Eleanor Mary Argonis was born in Washington, DC, in 1921. She was an only child. Her parents were Rachel Colaizzi and Anthony Paravati, who were both born in Italy and moved to Washington, DC. Eleanor lived next to the Capitol grounds, where she picked dandelions every spring when a child. She also loved horseback riding in Rock Creek Park. Her mother died young of a heart attack in 1939, and Eleanor became very close and devoted to her father. She would occasionally take drives to the country with her father and Arthur Godfrey (she drove).
Eleanor became an interior designer in her late teens, and then took a job with the War Department in 1940. When war broke out in 1941, she was moved to the new Pentagon building where she served as a civilian for the duration of the war. She was in charge of Ordnance Acquisition/Disposition: she answered the phone: “Bombs, bursters, boosters, blasting caps, dynamite…etc.”
Shortly after the war she married Joseph J. Argonis. They moved to the new suburbs in the middle of the 1950s. She worked with her husband running a valet business which her father started in 1936. For the next two decades she turned her attention to raising her son, Anthony Argonis (also an only child), who was born in 1957. She managed to remain a businesswoman throughout, especially after her husband died in 1982. She retired in 2001.
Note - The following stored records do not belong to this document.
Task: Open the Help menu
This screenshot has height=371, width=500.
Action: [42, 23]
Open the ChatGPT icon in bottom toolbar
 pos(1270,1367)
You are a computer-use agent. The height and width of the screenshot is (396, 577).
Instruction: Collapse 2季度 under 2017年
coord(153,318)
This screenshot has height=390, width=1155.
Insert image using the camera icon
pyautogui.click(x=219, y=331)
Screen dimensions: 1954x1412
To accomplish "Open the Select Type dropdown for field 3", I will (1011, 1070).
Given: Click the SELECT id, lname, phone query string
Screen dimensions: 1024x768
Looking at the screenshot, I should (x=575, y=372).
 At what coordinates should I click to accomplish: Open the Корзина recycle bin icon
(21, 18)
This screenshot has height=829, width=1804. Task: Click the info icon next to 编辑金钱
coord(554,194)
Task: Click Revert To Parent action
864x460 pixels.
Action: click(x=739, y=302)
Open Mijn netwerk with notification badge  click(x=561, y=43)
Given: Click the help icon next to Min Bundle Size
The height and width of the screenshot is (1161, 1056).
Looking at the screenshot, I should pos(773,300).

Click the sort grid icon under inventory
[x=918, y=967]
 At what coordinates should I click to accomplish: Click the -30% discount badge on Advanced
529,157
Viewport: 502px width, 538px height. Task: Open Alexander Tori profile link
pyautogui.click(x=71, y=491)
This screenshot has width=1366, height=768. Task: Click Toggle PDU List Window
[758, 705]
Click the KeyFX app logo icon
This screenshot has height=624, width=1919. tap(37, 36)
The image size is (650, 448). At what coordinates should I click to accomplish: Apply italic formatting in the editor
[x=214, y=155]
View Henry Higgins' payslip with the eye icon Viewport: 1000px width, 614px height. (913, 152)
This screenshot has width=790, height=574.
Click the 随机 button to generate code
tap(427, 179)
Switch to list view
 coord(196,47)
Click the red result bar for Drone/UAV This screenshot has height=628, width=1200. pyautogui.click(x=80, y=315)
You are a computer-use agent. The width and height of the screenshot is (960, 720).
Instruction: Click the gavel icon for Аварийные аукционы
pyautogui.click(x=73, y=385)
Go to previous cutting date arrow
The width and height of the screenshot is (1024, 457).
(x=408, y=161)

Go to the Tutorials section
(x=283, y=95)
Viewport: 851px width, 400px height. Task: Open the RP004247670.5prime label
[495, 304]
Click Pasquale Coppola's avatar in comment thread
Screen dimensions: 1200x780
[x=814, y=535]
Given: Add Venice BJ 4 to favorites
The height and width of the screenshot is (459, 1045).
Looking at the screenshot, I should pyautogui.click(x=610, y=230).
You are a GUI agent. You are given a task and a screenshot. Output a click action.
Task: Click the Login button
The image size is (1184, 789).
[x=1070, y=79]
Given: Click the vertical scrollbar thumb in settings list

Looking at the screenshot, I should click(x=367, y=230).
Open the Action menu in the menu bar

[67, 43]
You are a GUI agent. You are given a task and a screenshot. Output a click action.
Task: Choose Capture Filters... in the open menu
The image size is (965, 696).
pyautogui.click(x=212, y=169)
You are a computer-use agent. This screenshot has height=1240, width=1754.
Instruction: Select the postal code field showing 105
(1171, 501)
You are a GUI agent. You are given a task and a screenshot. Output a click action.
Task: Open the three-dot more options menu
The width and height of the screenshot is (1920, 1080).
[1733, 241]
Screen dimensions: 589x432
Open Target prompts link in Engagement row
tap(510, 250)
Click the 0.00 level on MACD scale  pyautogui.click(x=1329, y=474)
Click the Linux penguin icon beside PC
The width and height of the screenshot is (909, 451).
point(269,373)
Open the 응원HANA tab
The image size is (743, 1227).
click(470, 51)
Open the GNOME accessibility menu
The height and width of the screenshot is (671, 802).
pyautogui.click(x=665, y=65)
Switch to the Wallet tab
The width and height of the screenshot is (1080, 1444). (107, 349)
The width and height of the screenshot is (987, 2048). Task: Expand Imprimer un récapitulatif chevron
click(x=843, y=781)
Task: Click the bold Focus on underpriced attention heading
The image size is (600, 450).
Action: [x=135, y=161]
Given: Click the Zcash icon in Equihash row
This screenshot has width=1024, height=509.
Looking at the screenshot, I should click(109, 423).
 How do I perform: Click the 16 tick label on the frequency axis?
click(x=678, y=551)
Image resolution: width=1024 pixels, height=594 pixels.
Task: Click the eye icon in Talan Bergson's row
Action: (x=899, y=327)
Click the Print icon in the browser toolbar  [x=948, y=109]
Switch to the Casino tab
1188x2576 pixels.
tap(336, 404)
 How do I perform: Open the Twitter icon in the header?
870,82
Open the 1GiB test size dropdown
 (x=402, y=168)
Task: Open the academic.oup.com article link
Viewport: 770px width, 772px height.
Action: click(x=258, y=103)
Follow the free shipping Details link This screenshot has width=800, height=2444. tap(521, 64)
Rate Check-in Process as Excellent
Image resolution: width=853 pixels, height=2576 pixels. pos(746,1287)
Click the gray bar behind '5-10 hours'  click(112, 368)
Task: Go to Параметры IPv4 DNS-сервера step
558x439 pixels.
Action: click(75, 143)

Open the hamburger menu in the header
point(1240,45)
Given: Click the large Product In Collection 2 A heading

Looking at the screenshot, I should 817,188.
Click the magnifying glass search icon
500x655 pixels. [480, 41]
She was a devoted mother and wife, and a smart businesswoman. She was forever elegant, always in a dress or a suit and usually wearing pearl earrings and necklace. One of the highlights of her life which she shared with her son was seeing Elvis in concert two times. They had a blast. “The great times with her are too numerous to mention,” Anthony notes, “I will always love her and miss her. And I know she loved and cared for me very much. She was my best friend.”